**TASK:**
Summarize the forum excerpt in two sentences.

**SOURCE EXTRACT:**
-------

It's currently full of junk I sell online. I have to have the garage door to go up and down to get the junk in and out as there is no other entrance into the garage. I am currently in the process of hauling it all up here, but I will always need the garage door to get pallets in and out.



Naja002 said:


> "so far"...is the key to me. For me, it's a long term consideration. Flooring is kind of hard to understand. It's "rated" for it's ability, but the "rating" is kind of hard to grasp and apply. I'm no flooring expert, but this is my take on it: Residential flooring is often times rated at ~40lbs/sq. ft.....so your tank should have crashed through the floor already, right? Well, from what I can gather--it's ~40lbs/sq. ft. over the entire span of the floor. So, if you have a 10' x 10' living room...then it should be able to handle ~4,000lbs. But how does that work if you take 2,000lbs and put it over 9 sq. ft.? But if your living room is larger, say 10' x 20' or 15' x 15'....does it make it stronger? Well, yes and no. I don't claim to understand the details, but I do know that longer spans are weaker....but there is normally a structural wall underneath...so the floor may be much stronger overall. Really just depends on how things were built. Things may look good now, but buildings have more to deal with then just vertical loads...wind gusts during storms is a different type of load. So, the main issue here is simply putting so much weight over such a small area.

-------

**DATA:**
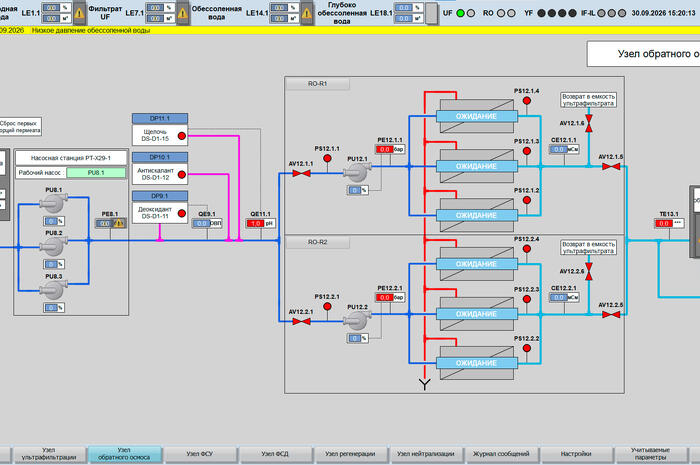This screenshot has width=700, height=465.
Task: Click the green UF status indicator
Action: click(460, 13)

-------

**OUTPUT BELOW:**
One poster says the garage is full of items sold online and has no entrance besides the garage door, which will always be needed to move pallets in and out. A quoted post from Naja002 explains that residential flooring is often rated at about 40 lbs per square foot across the whole span, so the main concern is putting so much weight, such as a tank, over a small area, though real strength depends on how the building was built.